▶ **TASK GOAL**: Please give back only the lines below from the one containing "Image resolution: width=624" to the one containing "Screen dimensions: 433x253", each repeated word for word, both ends included.

▶ **RECORD EXCERPTS**:

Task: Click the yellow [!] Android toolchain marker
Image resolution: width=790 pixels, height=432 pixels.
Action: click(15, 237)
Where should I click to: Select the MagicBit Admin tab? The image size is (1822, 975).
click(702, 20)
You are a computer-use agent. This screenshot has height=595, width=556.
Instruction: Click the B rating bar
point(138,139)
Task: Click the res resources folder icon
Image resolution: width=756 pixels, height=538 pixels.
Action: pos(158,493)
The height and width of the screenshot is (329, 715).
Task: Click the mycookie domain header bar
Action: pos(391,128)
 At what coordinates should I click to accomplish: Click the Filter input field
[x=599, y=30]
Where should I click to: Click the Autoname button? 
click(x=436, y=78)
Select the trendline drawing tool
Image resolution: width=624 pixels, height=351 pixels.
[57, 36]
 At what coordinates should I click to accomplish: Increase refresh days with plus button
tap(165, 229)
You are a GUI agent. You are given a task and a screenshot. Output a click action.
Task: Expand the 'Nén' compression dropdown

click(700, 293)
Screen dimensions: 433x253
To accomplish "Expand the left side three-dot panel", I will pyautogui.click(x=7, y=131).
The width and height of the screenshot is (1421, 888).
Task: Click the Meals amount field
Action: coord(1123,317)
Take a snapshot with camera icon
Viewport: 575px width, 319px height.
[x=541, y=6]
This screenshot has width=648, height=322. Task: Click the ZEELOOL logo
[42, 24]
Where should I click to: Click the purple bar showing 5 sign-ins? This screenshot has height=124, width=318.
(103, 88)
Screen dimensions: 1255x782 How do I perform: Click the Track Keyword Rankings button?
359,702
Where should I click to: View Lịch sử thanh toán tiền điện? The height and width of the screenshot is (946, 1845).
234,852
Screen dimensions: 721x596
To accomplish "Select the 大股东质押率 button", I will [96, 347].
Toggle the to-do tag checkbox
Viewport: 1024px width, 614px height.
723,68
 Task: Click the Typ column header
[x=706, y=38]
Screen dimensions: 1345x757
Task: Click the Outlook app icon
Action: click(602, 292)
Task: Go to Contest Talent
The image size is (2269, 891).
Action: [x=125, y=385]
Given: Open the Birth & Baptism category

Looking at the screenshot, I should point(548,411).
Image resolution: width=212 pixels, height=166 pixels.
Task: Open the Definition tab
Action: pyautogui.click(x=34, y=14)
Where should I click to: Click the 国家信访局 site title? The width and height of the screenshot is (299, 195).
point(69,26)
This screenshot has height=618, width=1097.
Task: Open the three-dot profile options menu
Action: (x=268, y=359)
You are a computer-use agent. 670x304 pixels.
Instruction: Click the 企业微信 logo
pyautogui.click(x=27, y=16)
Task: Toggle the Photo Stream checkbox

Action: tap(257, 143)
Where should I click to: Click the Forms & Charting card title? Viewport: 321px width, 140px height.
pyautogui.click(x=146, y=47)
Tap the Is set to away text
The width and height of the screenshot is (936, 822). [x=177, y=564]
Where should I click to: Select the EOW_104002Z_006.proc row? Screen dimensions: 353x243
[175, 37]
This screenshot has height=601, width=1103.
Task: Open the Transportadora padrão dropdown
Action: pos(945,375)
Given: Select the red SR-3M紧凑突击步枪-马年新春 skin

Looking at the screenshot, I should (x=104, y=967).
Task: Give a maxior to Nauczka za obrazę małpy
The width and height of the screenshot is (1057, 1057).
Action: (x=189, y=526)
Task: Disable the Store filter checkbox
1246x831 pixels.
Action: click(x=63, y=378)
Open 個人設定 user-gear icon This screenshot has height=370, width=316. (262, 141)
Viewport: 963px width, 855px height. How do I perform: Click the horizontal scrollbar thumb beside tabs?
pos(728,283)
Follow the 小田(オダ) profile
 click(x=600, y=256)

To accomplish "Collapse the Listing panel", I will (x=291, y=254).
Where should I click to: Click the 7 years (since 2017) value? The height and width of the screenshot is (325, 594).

▶ **ANSWER SECTION**:
Image resolution: width=624 pixels, height=351 pixels.
[57, 36]
 At what coordinates should I click to accomplish: Increase refresh days with plus button
tap(165, 229)
You are a GUI agent. You are given a task and a screenshot. Output a click action.
Task: Expand the 'Nén' compression dropdown

click(700, 293)
Screen dimensions: 433x253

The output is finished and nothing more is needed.